(STORED DATA)

***

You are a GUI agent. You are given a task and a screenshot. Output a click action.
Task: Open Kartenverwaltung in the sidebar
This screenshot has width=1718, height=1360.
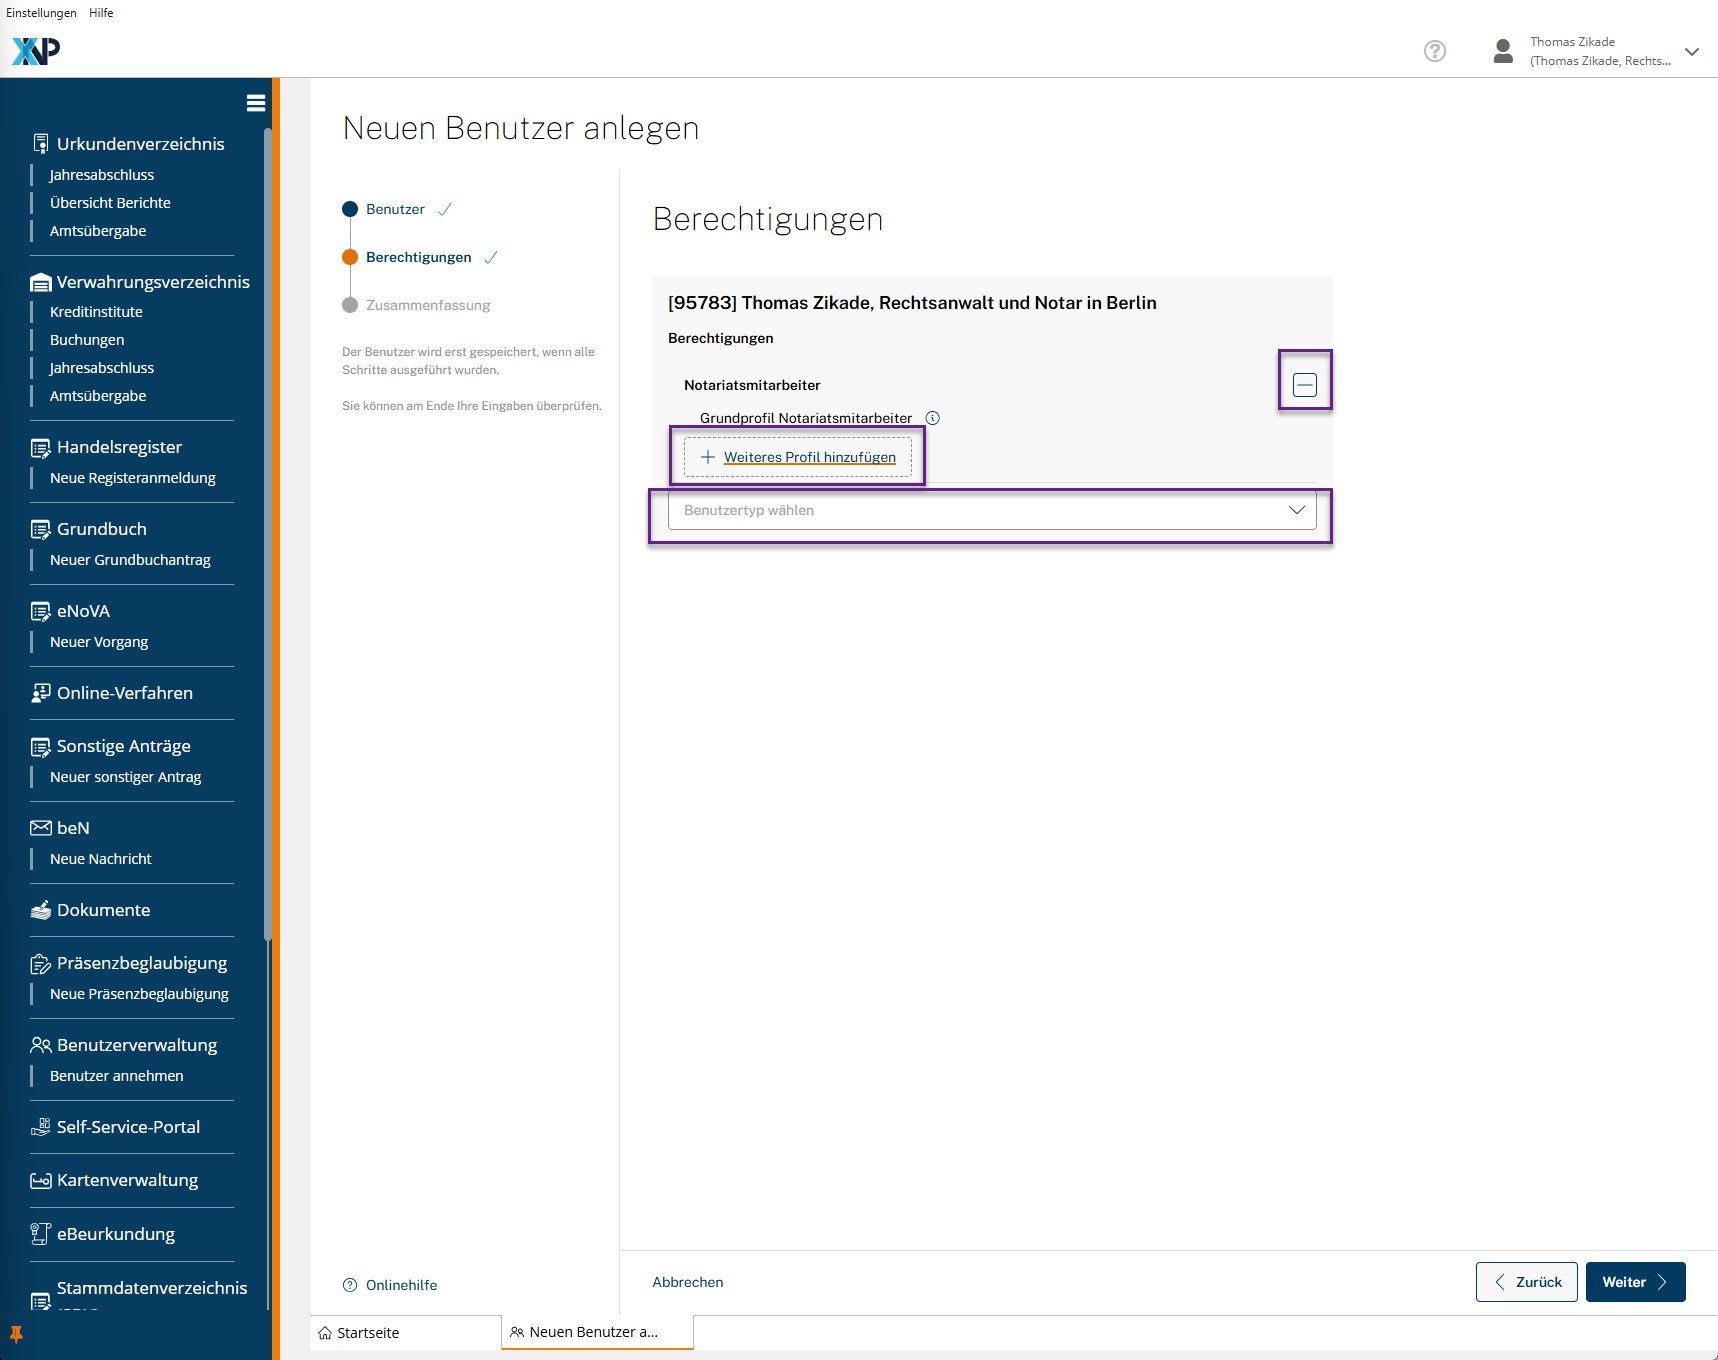pos(127,1180)
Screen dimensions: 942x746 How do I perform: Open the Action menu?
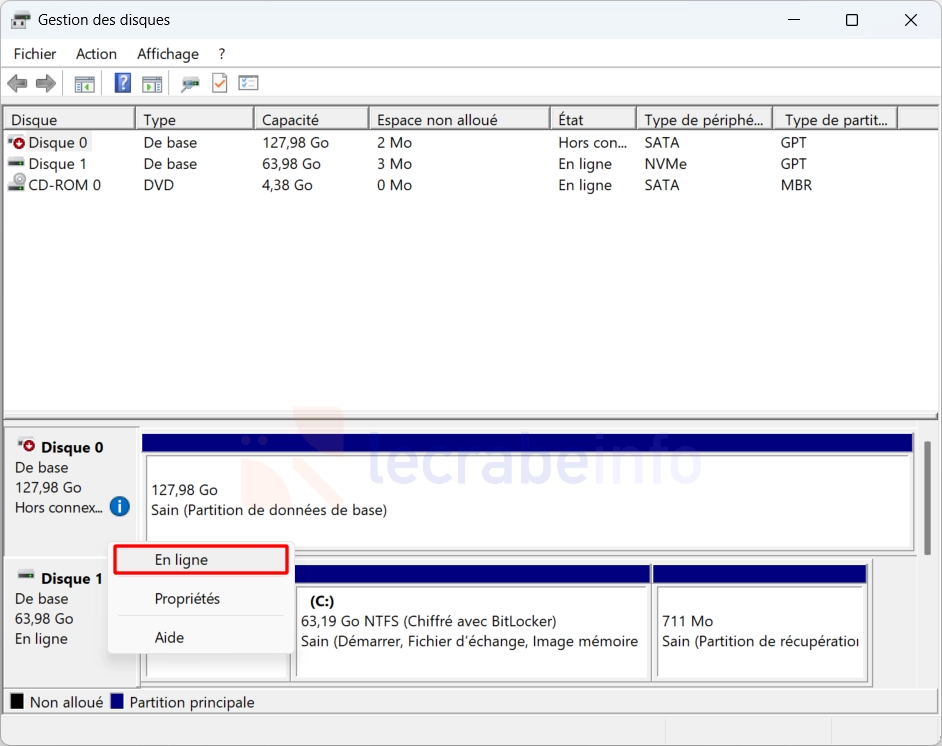[x=96, y=54]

***

If a record contains a picture, leave the picture out; repeat the record itself exactly.

(PROBLEM SOLUTION)
You are a GUI agent. You are given a task and a screenshot. Output a click action.
Task: Open Kartenverwaltung in the sidebar
This screenshot has width=1718, height=1360.
pos(127,1180)
Screen dimensions: 942x746 How do I perform: Open the Action menu?
[x=96, y=54]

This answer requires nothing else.